È anche grazie a questa mentalità che Vince ha sempre vinto, facendo cose che un qualsiasi altro milionario più in vista avrebbe evitato di fare se non avesse voluto perdere immagine o potere: dal truffare in diretta i propri dipendenti al trattamento delle donne nei suoi programmi, dallo sfruttamento dei propri wrestler fino all’utilizzo di temi sensibili quali il terrorismo o il razzismo per fare soldi. Ci sono lunghi stralci nel documentario dedicati a spiegare come è ovvio che il prodotto della WWF (oggi WWE) sia invecchiato male: era un’epoca più razzista, sessista, politicamente scorretta di oggi. Loro promuovevano qualcosa che fosse in accordo con l’esprit du temps.

Nessuno ha sottolineato come loro non dovessero farlo e come no, questa non è minimamente una giustificazione per promuovere personaggi come l’arabo terrorista o l’invasore giapponese che vuole vendetta per Pearl Harbor. Dopotutto sono solo giustificazioni pedestri. McMahon, una volta, durante un episodio di Raw, la mise così, parlando al pubblico in arena in character: “Voi non sapete cosa vi piace! Io vi dico cosa vi piace e voi ve lo fate piacere!”. Altro che seguire le mode: Vince vuole dettare le tendenze. E se quelle tendenze includono razzismo vecchio stampo, sessismo becero e chi più ne ha più ne metta, beh: l’importante è che se ne parli, no? E se piace, ancora meglio.

Certo, è una dichiarazione fatta come il personaggio Mr. McMahon, non come la persona Vince McMahon. Ma non chiude lui stesso il documentario dicendo che a volte non sa dove inizia l’uno e finisce l’altro? E non dicono tutti i suoi colleghi, amici, nemici e collaboratori che l’uomo Vincent Kennedy McMahon è esattamente come il personaggio che interpreta? Quest’uomo ci costringe all’eterna speculazione per non farci dare un giudizio vero e proprio.

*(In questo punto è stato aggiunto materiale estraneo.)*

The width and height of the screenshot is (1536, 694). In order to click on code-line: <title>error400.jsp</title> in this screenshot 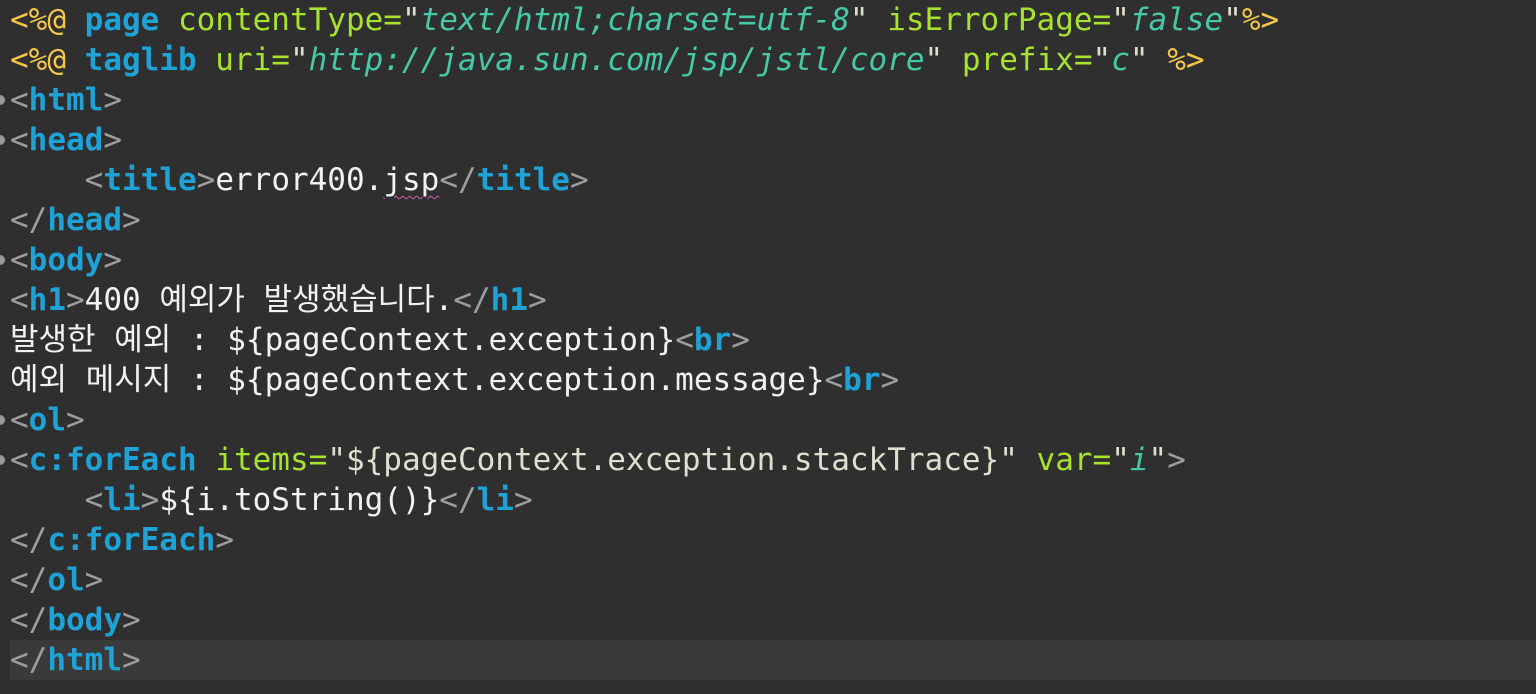, I will do `click(773, 180)`.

Per questo occorre parlarne, scriverne, mettere sotto scrutinio ciò che viene detto o fatto. Vince McMahon non è un uomo unico tra tutti gli altri: ce ne sono tanti, troppi come lui. Bugiardi cronici, o che abusano del proprio potere per cambiare la storia, la narrazione, i modi in cui sono andate le cose. È anche per questo che esiste il giornalismo. Per assicurarsi che la storia, e le storie, abbiano una pluralità di voci che parlino e vengano ascoltate. E non solo quella di un miliardario che si vanta di aver impedito ai propri lottatori di formare un sindacato per poterli sfruttare meglio.